• **Quellenauszug**
Athen: Dies ist kein Protest, dies ist ein Pogrom
Ein Netzwerk aus 30 Roma-Communities und fünf griechischen NGOs, die sich mit den Rechten von Roma befassen, rufen dazu auf, unverzüglich Maßnahmen zu ergreifen, um die Sicherheit von Roma-Familien in Menidi, Athen, zu gewährleisten.
Nach dem tragischen Tod eines 11jährigen, der von einem Querschläger getroffen worden war (der Schütze war laut Medien ein Rom), versuchte ein wütender Mob drei Tage lang in der Athener Vorstadt Menidi, Attica, eine Roma-Nachbarstadt zu stürmen. Es kam zu Zusammenstößen, als Brandsätze geworfen wurden, die schweren Schaden an Roma-Häusern verursachten, und die Polizei Tränengas einsetzte, um den Mob zurückzuhalten.

• **Arbeitsschritte**
1 – Gib aus dem Bericht über die Roma in Menidi die Passage zwischen "Athen: Dies ist" und "Athen, zu gewährleisten." einschließlich wortgetreu wieder.
2 – Führe den Bericht über die Roma in Menidi im Anschluss an seinen letzten Satz fort.

• **Datenauszug**
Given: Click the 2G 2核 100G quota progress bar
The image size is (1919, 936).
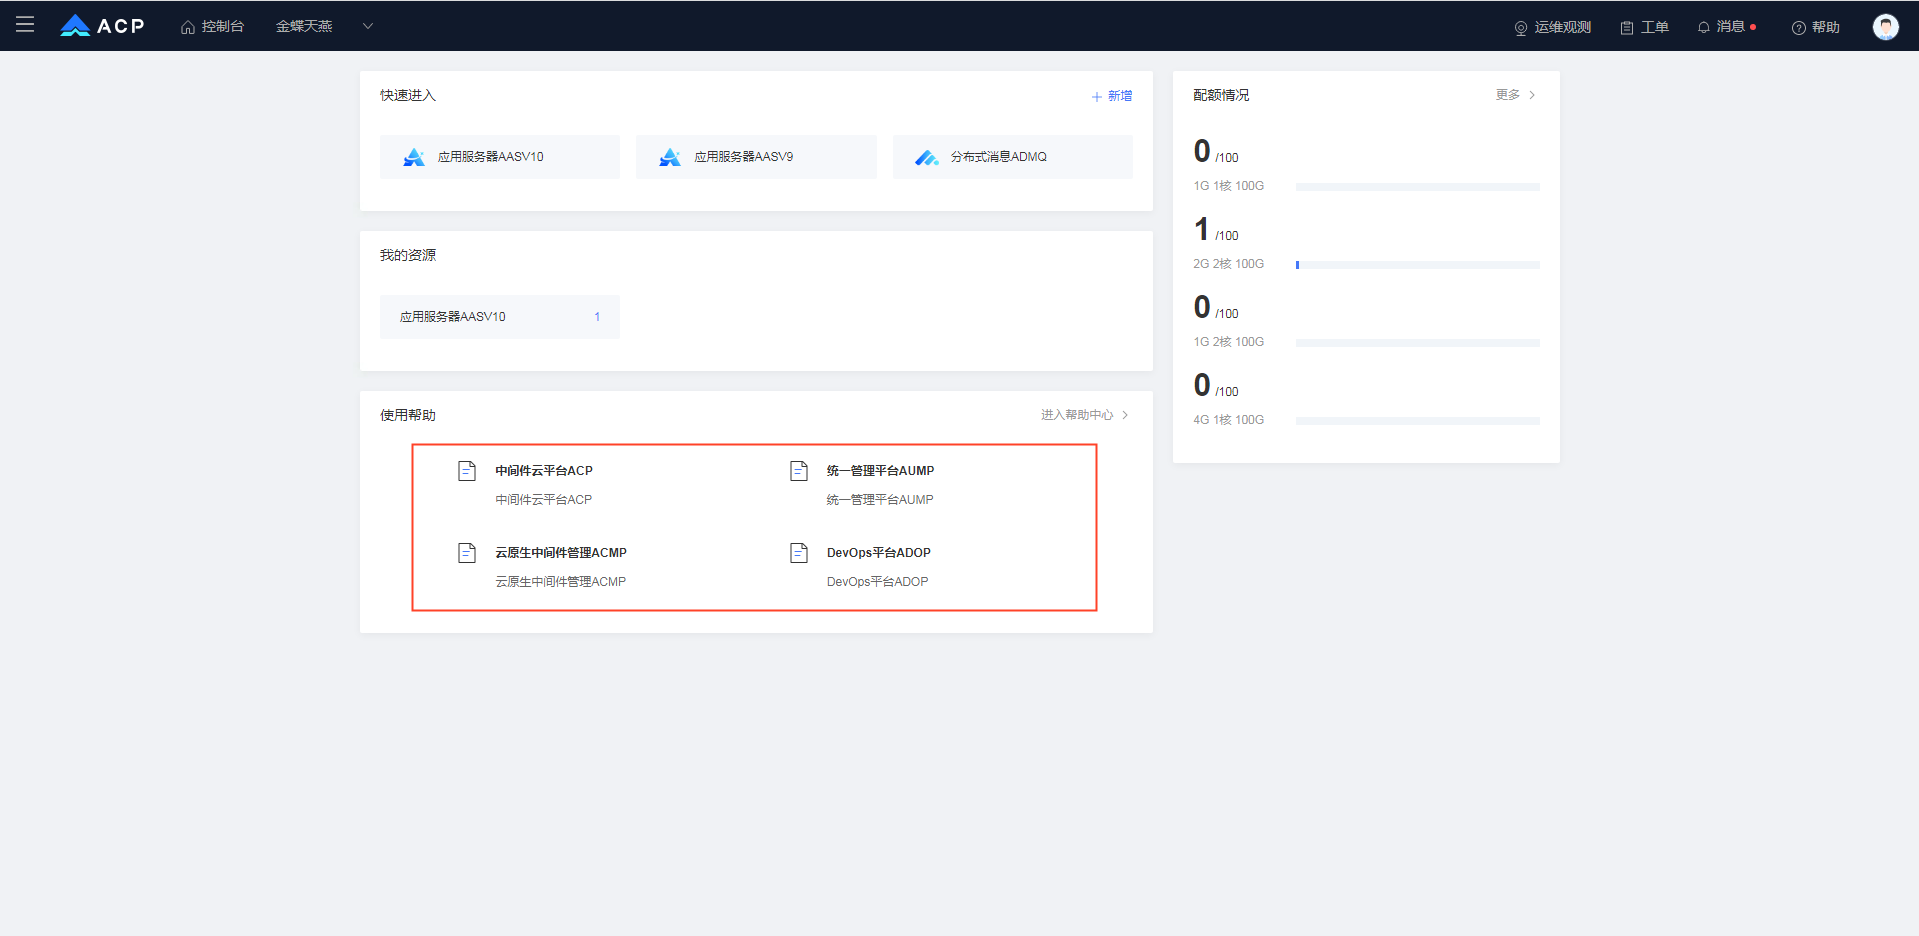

• **Ergebnisse der Reihe**
1 –
Athen: Dies ist kein Protest, dies ist ein Pogrom
Ein Netzwerk aus 30 Roma-Communities und fünf griechischen NGOs, die sich mit den Rechten von Roma befassen, rufen dazu auf, unverzüglich Maßnahmen zu ergreifen, um die Sicherheit von Roma-Familien in Menidi, Athen, zu gewährleisten.

2 –
Die Roma-Community in Menidi wurde beinahe umgehend kollektiv wegen des Vorfalls verantwortlich gemacht. Ein Mob bildete sich, um sie aus der Nachbarschaft zu vertreiben, in der sie seit 60 Jahren leben.
„Wir müssen jetzt Taten seitens der Behörden, des Staatsanwalt, des Bürgermeisterbüros, des Polizeichefs sehen. Es kann nicht sein, dass die Herrschaft des Pöbels als legitime Rechtsform in einem EU-Land erlaubt wird. Ich begrüße die jüngsten Untersuchungen dieser Hass-Verbrechen, da dies eine obligatorische Maßnahme unter EU-Recht darstellt. Jedoch müssen die Behörden die rassistische Motivierung dieser Angriffe bei der Strafverfolgung berücksichtigen“, sagte Đorđe Jovanović, Präsident des ERRC.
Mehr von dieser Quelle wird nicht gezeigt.